Rewrite sanitize_name to better preserve filenames.

The previous version of sanitize_name dropped all unicode characters and mangled filenames with multiple `.`s in the extension, leading to confusing URLs for files uploaded to Zulip. Fixes #321. [tweaked significantly by tabbott]
2016-03-13 14:59:33 +05:30 · 2016-03-13 14:59:33 +05:30 · e0ef1a991e
parent 4a50336476
commit e0ef1a991e
2 changed files with 36 additions and 8 deletions
--- a/zerver/lib/upload.py
+++ b/zerver/lib/upload.py
@ -2,6 +2,9 @@ from __future__ import absolute_import

 from django.conf import settings
 from django.template.defaultfilters import slugify
+from django.utils.encoding import force_text
+from django.utils.safestring import mark_safe
+import unicodedata

 from zerver.lib.avatar import user_avatar_hash

@ -13,6 +16,7 @@ from zerver.models import get_user_profile_by_id

 import base64
 import os
+import re
 from PIL import Image, ImageOps
 from six.moves import cStringIO as StringIO
 import random
@ -28,15 +32,26 @@ import random
 # This is great, because passing the pseudofile object that Django gives
 # you to boto would be a pain.

-# To come up with a s3 key we randomly generate a "directory". The "file
-# name" is the original filename provided by the user run through Django's
-# slugify.
+# To come up with a s3 key we randomly generate a "directory". The
+# "file name" is the original filename provided by the user run
+# through a sanitization function.

-def sanitize_name(name):
-    split_name = name.split('.')
-    base = ".".join(split_name[:-1])
-    extension = split_name[-1]
-    return slugify(base) + "." + slugify(extension)
+def sanitize_name(value):
+    """
+    Sanitizes a value to be safe to store in a Linux filesystem, in
+    S3, and in a URL.  So unicode is allowed, but not special
+    characters other than ".", "-", and "_".
+
+    This implementation is based on django.utils.text.slugify; it is
+    modified by:
+    * hardcoding allow_unicode=True.
+    * adding '.' and '_' to the list of allowed characters.
+    * preserving the case of the value.
+    """
+    value = force_text(value)
+    value = unicodedata.normalize('NFKC', value)
+    value = re.sub('[^\w\s._-]', '', value, flags=re.U).strip()
+    return mark_safe(re.sub('[-\s]+', '-', value, flags=re.U))

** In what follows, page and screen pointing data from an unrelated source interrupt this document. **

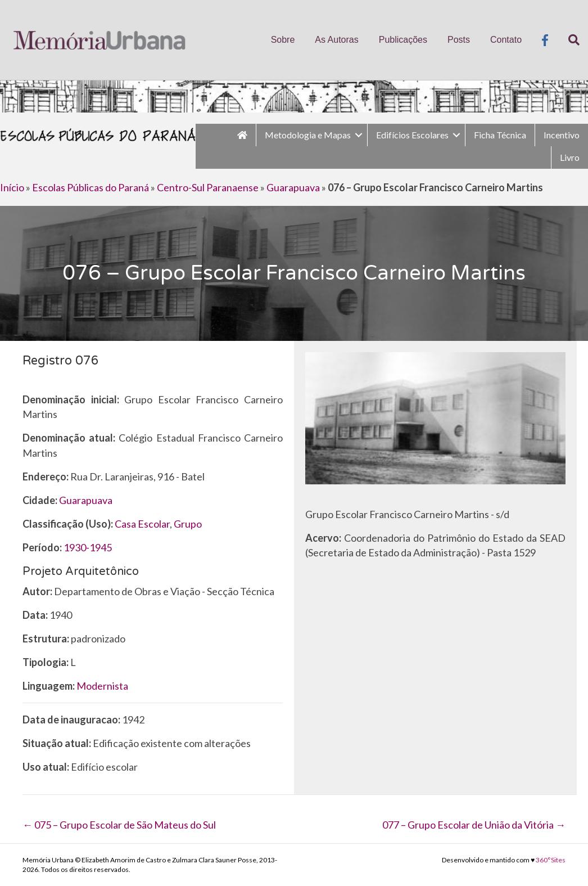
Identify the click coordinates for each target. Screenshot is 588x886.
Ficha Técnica (500, 134)
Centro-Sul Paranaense (207, 187)
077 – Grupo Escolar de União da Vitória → (474, 825)
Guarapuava (293, 187)
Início (12, 187)
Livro (569, 157)
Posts (459, 39)
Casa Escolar (142, 524)
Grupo (188, 524)
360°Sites (550, 860)
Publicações (403, 39)
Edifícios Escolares (412, 134)
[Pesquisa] (569, 40)
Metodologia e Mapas (307, 134)
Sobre (283, 39)
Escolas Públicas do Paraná (91, 187)
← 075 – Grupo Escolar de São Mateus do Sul (119, 825)
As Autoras (336, 39)
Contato (506, 39)
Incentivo (562, 134)
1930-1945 (88, 547)
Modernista (102, 686)
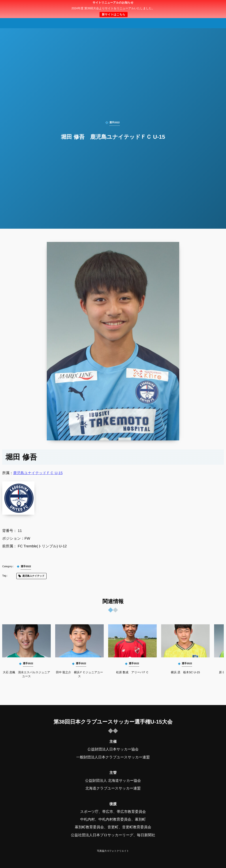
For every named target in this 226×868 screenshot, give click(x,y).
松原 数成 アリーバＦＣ (132, 672)
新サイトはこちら (113, 14)
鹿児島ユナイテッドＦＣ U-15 (38, 473)
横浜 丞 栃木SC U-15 (185, 672)
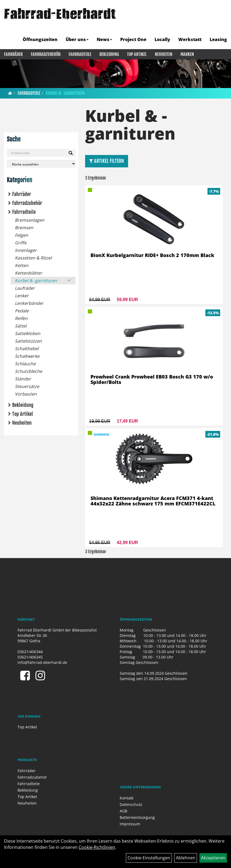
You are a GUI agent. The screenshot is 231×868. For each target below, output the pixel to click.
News (104, 39)
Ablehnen (185, 858)
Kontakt (126, 798)
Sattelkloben (27, 333)
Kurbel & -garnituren (65, 93)
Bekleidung (109, 54)
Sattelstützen (28, 341)
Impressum (130, 824)
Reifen (21, 318)
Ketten (22, 265)
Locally (162, 39)
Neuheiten (164, 54)
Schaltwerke (27, 356)
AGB (123, 811)
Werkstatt (190, 39)
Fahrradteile (80, 54)
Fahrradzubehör (46, 54)
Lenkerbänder (29, 303)
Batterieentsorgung (137, 817)
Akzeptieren (213, 858)
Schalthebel (27, 348)
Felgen (21, 235)
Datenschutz (131, 804)
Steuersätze (27, 386)
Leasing (218, 39)
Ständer (23, 379)
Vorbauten (26, 394)
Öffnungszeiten (40, 39)
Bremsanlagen (29, 220)
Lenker (22, 296)
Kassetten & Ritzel (33, 258)
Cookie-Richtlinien (97, 847)
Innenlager (26, 250)
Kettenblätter (28, 273)
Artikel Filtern (107, 161)
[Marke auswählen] (41, 164)
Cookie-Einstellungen (149, 858)
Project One (133, 39)
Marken (187, 54)
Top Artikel (137, 54)
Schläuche (25, 364)
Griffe (21, 243)
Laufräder (25, 288)
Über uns (77, 39)
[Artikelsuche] (221, 26)
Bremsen (24, 227)
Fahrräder (13, 54)
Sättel (21, 326)
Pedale (22, 311)
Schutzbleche (28, 371)
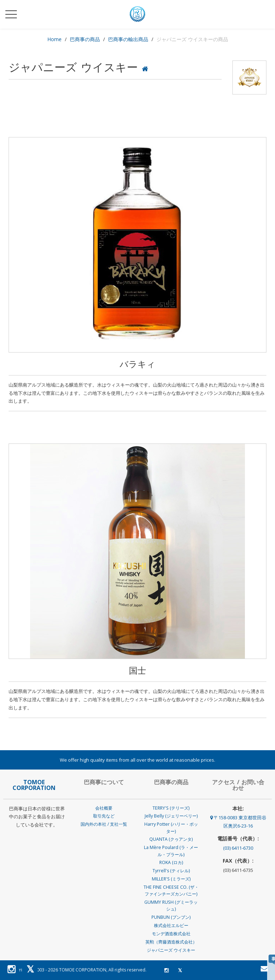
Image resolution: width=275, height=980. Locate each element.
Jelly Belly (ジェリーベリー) (171, 816)
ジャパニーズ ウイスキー (171, 950)
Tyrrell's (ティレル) (171, 871)
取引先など (104, 816)
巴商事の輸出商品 (128, 39)
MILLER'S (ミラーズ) (171, 879)
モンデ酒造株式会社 (171, 934)
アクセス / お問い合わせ (238, 785)
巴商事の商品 (85, 39)
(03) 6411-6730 (238, 848)
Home (54, 39)
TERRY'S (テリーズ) (171, 808)
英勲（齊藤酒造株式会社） (171, 942)
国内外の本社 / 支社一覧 (104, 824)
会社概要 (104, 808)
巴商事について (104, 782)
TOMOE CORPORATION (83, 970)
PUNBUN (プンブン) (171, 917)
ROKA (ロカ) (171, 862)
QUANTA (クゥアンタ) (171, 839)
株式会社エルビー (171, 926)
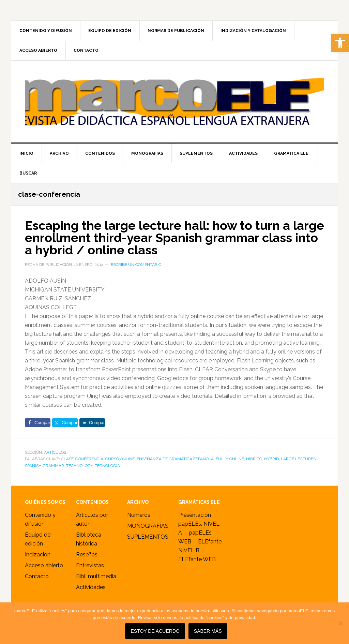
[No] (340, 623)
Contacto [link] (37, 576)
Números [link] (139, 515)
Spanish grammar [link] (44, 466)
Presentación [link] (195, 515)
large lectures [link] (298, 459)
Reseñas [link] (87, 554)
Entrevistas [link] (90, 565)
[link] (340, 43)
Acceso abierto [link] (44, 565)
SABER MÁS (208, 631)
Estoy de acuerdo (155, 631)
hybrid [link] (271, 459)
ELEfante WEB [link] (197, 559)
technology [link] (79, 466)
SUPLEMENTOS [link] (148, 537)
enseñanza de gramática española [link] (175, 459)
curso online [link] (120, 459)
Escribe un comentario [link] (136, 265)
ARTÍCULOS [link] (55, 452)
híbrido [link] (254, 459)
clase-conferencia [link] (82, 459)
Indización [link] (37, 554)
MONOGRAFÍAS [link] (148, 526)
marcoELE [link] (174, 102)
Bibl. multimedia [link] (96, 576)
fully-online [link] (230, 459)
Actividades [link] (91, 587)
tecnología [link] (107, 466)
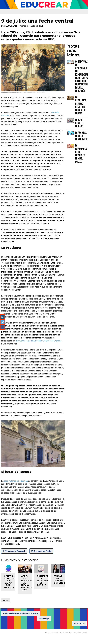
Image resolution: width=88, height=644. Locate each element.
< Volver (5, 600)
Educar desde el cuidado (80, 123)
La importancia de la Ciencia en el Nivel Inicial (81, 154)
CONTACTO (80, 624)
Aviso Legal (44, 618)
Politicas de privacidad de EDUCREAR (20, 613)
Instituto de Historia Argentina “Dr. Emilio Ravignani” (39, 341)
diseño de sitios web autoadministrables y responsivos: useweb (66, 633)
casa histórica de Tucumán (16, 481)
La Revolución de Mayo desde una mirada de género (81, 105)
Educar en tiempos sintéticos (60, 580)
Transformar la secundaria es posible (45, 581)
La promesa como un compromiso (81, 136)
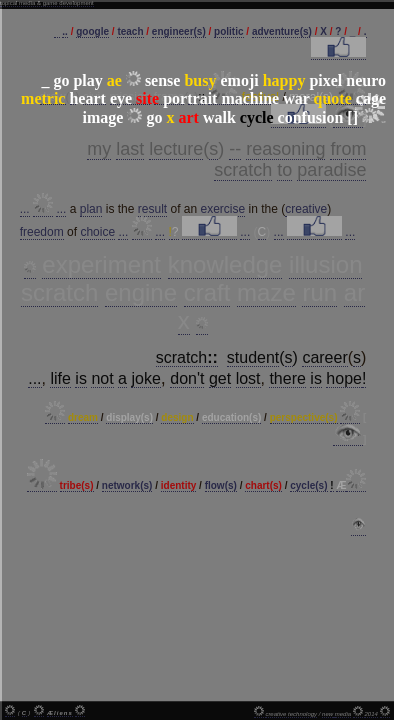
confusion (311, 117)
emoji (239, 80)
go (61, 80)
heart (87, 98)
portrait (190, 98)
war (296, 98)
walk (219, 117)
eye (121, 98)
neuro (366, 80)
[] (352, 117)
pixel (325, 80)
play (87, 80)
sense (163, 80)
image (103, 117)
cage (371, 98)
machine (250, 98)
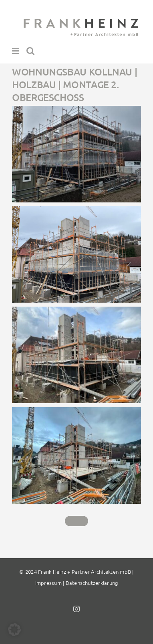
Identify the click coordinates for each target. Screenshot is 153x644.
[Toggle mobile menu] (16, 51)
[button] (14, 630)
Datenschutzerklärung (92, 583)
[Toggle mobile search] (30, 51)
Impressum (48, 583)
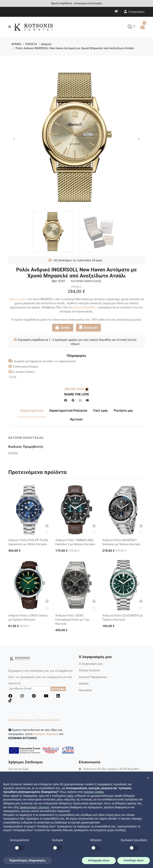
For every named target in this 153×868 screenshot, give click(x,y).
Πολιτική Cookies (49, 720)
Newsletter (85, 690)
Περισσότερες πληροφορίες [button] (27, 860)
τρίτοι (70, 796)
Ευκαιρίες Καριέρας (46, 734)
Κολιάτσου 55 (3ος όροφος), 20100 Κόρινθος (111, 769)
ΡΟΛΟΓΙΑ (31, 44)
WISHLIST (88, 328)
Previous (14, 139)
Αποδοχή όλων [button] (133, 860)
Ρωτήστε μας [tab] (123, 410)
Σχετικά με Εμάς (19, 769)
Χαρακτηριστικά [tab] (31, 410)
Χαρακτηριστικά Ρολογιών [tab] (68, 410)
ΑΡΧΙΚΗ (16, 44)
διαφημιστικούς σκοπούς (34, 807)
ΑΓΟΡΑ (62, 328)
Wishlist (84, 684)
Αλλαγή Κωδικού (90, 670)
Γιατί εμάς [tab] (101, 410)
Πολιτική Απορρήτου (21, 720)
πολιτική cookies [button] (94, 792)
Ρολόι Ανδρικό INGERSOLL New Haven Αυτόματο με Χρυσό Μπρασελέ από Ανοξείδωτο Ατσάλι (75, 48)
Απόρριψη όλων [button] (99, 860)
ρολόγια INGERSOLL (85, 307)
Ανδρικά (46, 44)
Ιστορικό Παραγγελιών (93, 677)
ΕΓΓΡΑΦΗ (58, 689)
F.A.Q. (13, 377)
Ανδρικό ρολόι (18, 299)
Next (139, 139)
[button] (148, 778)
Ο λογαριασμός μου (91, 663)
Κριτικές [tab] (76, 419)
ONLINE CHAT (76, 389)
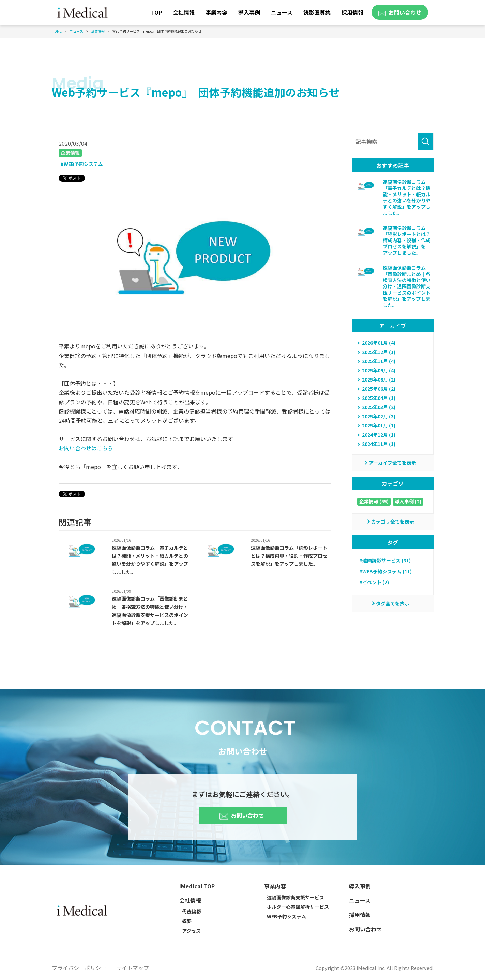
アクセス (191, 931)
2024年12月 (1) (379, 434)
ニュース (282, 12)
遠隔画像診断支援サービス (295, 897)
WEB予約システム (286, 916)
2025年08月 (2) (379, 379)
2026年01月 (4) (379, 343)
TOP (156, 12)
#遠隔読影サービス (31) (385, 560)
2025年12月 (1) (379, 352)
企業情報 (70, 153)
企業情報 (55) (374, 501)
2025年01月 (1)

 def random_name(bytes=60):
    return base64.urlsafe_b64encode(os.urandom(bytes))
--- a/zerver/test_external.py
+++ b/zerver/test_external.py
@ -17,6 +17,7 @@ from zerver.lib.actions import compute_mit_user_fullname
 from zerver.lib.test_helpers import AuthedTestCase
 from zerver.models import get_user_profile_by_email
 from zerver.lib.test_runner import slow
+from zerver.lib.upload import sanitize_name

 import time
 import ujson
@ -227,3 +228,15 @@ class GCMTokenTests(AuthedTestCase):
        result = self.client.post('/json/users/me/android_gcm_reg_id', {'token':token})
        self.assert_json_success(result)

+class SanitizeNameTests(TestCase):
+    def test_file_name(self):
+        self.assertEquals(sanitize_name(u'test.txt'), u'test.txt')
+        self.assertEquals(sanitize_name(u'.hidden'), u'.hidden')
+        self.assertEquals(sanitize_name(u'.hidden.txt'), u'.hidden.txt')
+        self.assertEquals(sanitize_name(u'tarball.tar.gz'), u'tarball.tar.gz')
+        self.assertEquals(sanitize_name(u'.hidden_tarball.tar.gz'), u'.hidden_tarball.tar.gz')
+        self.assertEquals(sanitize_name(u'Testing{}*&*#().ta&&%$##&&r.gz'), u'Testing.tar.gz')
+        self.assertEquals(sanitize_name(u'*testingfile?*.txt'), u'testingfile.txt')
+        self.assertEquals(sanitize_name(u'snowman☃.txt'), u'snowman.txt')
+        self.assertEquals(sanitize_name(u'테스트.txt'), u'테스트.txt')
+        self.assertEquals(sanitize_name(u'~/."\`\?*"u0`000ssh/test.t**{}ar.gz'), u'.u0000sshtest.tar.gz')